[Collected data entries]
⟨

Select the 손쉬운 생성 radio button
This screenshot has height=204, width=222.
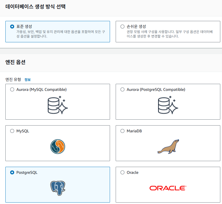pos(122,27)
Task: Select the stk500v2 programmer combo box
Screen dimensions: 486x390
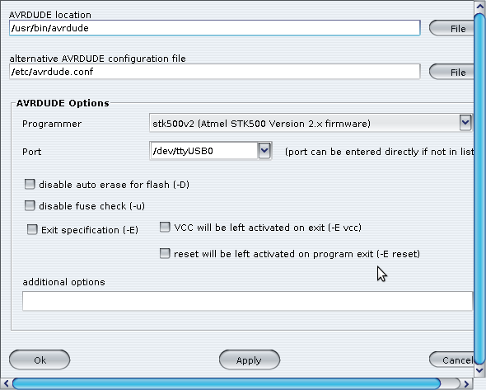Action: (x=311, y=123)
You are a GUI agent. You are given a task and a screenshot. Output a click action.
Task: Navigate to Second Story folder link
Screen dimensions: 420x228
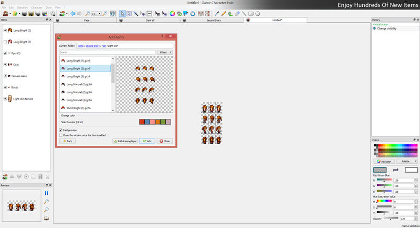tap(93, 46)
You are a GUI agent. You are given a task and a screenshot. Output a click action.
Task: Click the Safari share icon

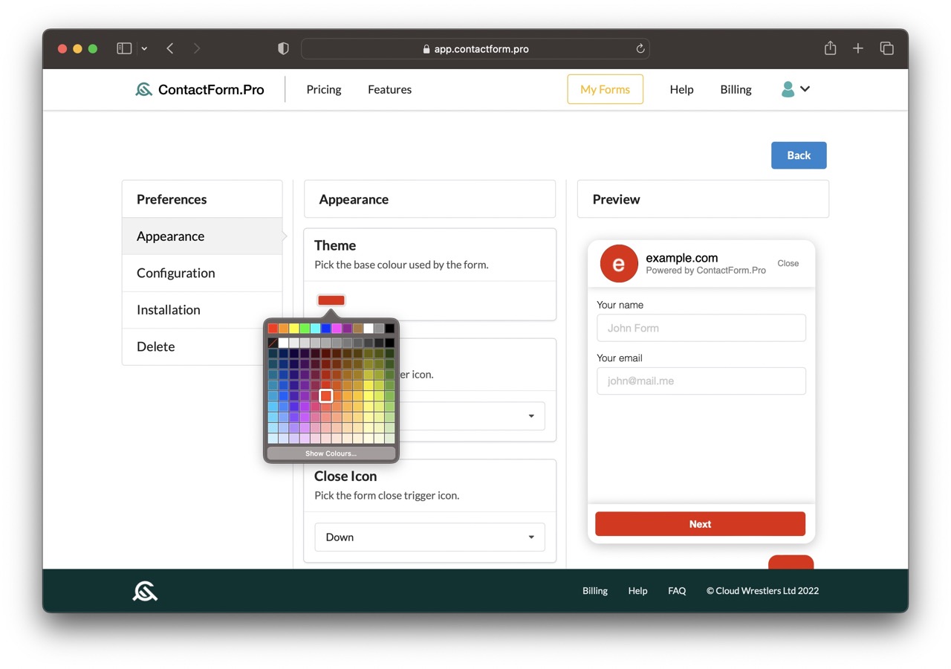tap(830, 48)
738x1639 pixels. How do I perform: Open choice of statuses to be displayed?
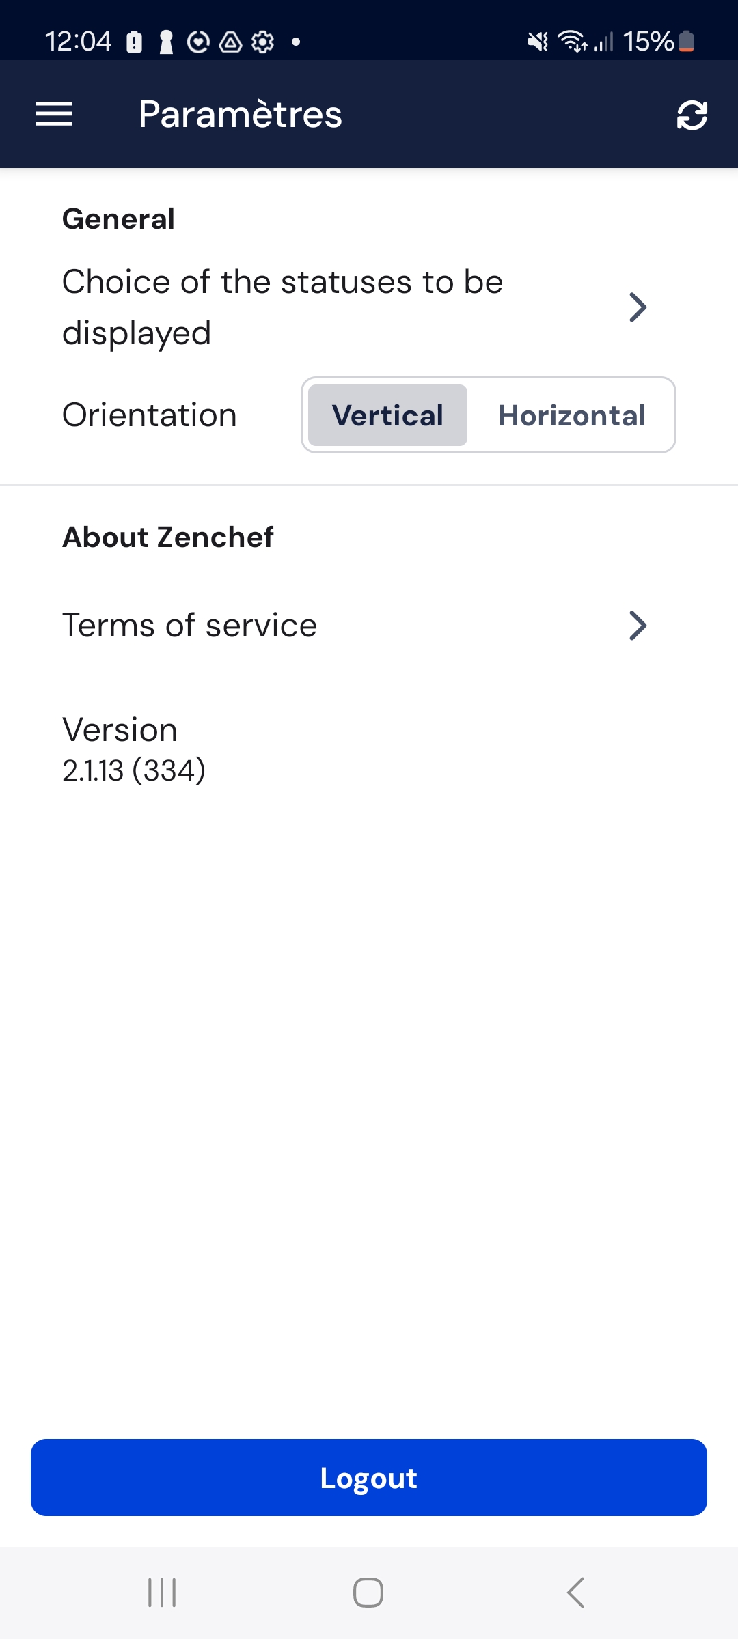(282, 307)
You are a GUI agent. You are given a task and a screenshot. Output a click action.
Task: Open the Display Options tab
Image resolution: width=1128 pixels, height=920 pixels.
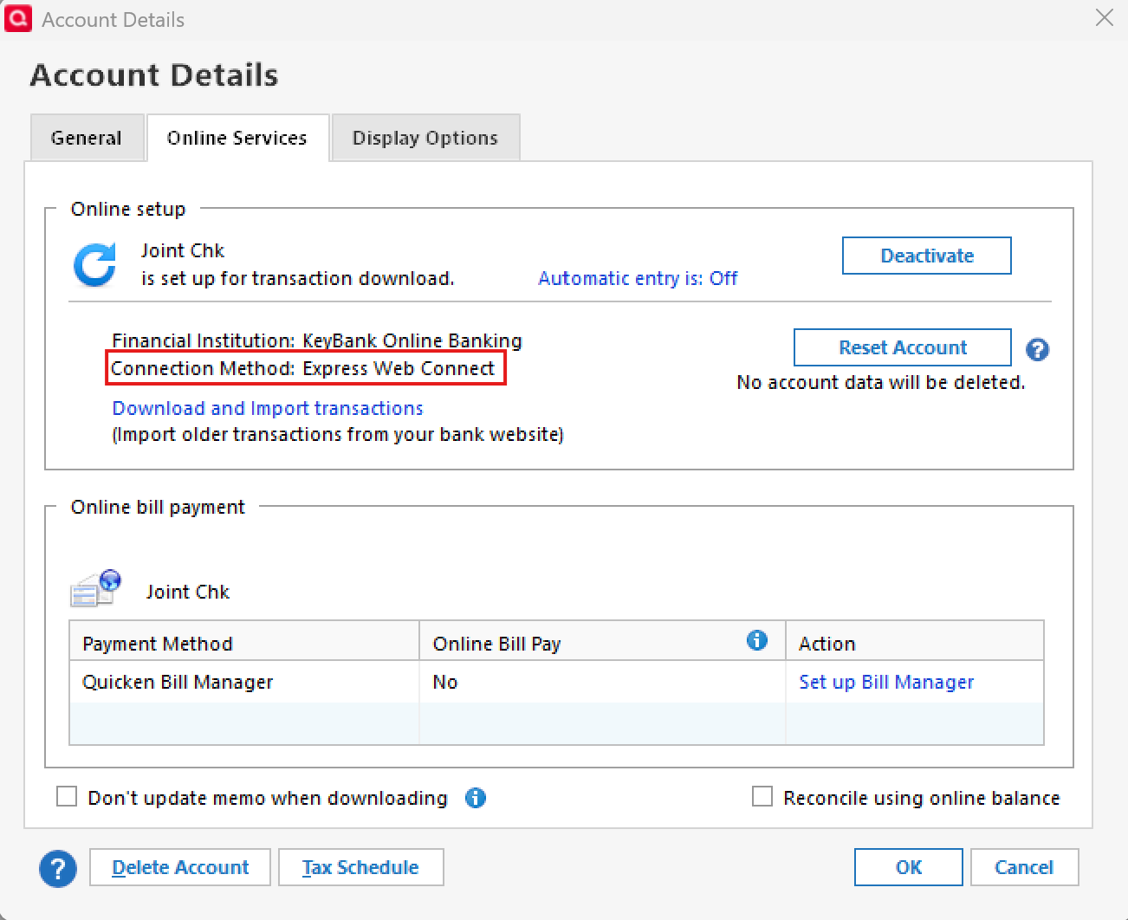pyautogui.click(x=425, y=138)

⟩

WHAT TO DO: Count the lines above in which the word "Select" appears, then state only that count.

ANSWER BOX: 2